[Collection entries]
:::

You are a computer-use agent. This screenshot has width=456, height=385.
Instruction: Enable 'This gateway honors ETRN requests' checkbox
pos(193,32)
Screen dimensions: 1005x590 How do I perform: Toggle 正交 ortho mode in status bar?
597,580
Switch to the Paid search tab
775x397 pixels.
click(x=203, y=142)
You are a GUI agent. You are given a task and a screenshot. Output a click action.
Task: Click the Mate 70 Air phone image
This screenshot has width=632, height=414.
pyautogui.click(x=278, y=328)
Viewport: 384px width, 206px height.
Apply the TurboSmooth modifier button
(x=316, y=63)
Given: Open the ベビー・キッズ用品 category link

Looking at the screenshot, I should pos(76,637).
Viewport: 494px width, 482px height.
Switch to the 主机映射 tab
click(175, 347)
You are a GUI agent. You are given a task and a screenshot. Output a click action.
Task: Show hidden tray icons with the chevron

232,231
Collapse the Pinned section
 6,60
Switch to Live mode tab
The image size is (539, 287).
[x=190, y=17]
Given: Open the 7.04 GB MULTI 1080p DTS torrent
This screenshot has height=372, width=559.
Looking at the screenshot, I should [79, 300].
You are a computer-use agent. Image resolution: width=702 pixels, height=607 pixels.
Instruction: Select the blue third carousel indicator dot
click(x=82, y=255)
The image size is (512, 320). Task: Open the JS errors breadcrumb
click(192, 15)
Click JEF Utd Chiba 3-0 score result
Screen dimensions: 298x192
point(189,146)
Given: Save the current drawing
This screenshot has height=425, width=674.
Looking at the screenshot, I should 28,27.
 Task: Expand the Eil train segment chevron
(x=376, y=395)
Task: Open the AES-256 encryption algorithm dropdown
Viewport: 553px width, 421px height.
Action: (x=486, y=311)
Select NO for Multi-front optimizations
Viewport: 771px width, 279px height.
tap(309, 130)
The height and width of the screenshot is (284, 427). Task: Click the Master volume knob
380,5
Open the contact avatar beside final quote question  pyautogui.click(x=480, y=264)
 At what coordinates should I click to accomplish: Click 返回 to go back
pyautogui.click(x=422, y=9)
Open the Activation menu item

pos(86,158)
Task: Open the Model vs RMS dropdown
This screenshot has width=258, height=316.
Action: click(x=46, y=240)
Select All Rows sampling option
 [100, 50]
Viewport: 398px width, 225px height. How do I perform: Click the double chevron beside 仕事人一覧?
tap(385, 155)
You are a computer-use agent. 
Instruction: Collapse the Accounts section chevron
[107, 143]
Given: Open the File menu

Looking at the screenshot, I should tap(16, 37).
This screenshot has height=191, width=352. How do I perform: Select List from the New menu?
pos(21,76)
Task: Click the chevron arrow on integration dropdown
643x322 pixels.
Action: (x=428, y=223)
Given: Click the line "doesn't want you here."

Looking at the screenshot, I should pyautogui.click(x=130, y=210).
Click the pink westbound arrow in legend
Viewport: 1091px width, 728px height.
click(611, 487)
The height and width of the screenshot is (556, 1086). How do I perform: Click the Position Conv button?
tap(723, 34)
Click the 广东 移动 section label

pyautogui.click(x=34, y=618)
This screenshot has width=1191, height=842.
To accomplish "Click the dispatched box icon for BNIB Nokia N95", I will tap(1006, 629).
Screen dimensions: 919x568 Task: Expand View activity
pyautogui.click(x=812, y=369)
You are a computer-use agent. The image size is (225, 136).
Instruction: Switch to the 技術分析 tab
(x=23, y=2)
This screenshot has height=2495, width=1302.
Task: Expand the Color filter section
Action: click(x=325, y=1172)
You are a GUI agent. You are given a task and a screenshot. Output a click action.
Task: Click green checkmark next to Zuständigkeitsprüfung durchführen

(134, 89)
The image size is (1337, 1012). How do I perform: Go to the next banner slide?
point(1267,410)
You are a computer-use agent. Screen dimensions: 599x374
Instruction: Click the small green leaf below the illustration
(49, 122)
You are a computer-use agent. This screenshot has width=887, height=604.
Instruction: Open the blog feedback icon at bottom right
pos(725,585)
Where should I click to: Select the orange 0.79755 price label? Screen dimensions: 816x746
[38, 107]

:::

• _TASK STATEMENT_
Read the records above. Show each line that has the string "dropdown".

• _YOUR SOLUTION_
Task: Open the AES-256 encryption algorithm dropdown
Task: Open the Model vs RMS dropdown
Task: Click the chevron arrow on integration dropdown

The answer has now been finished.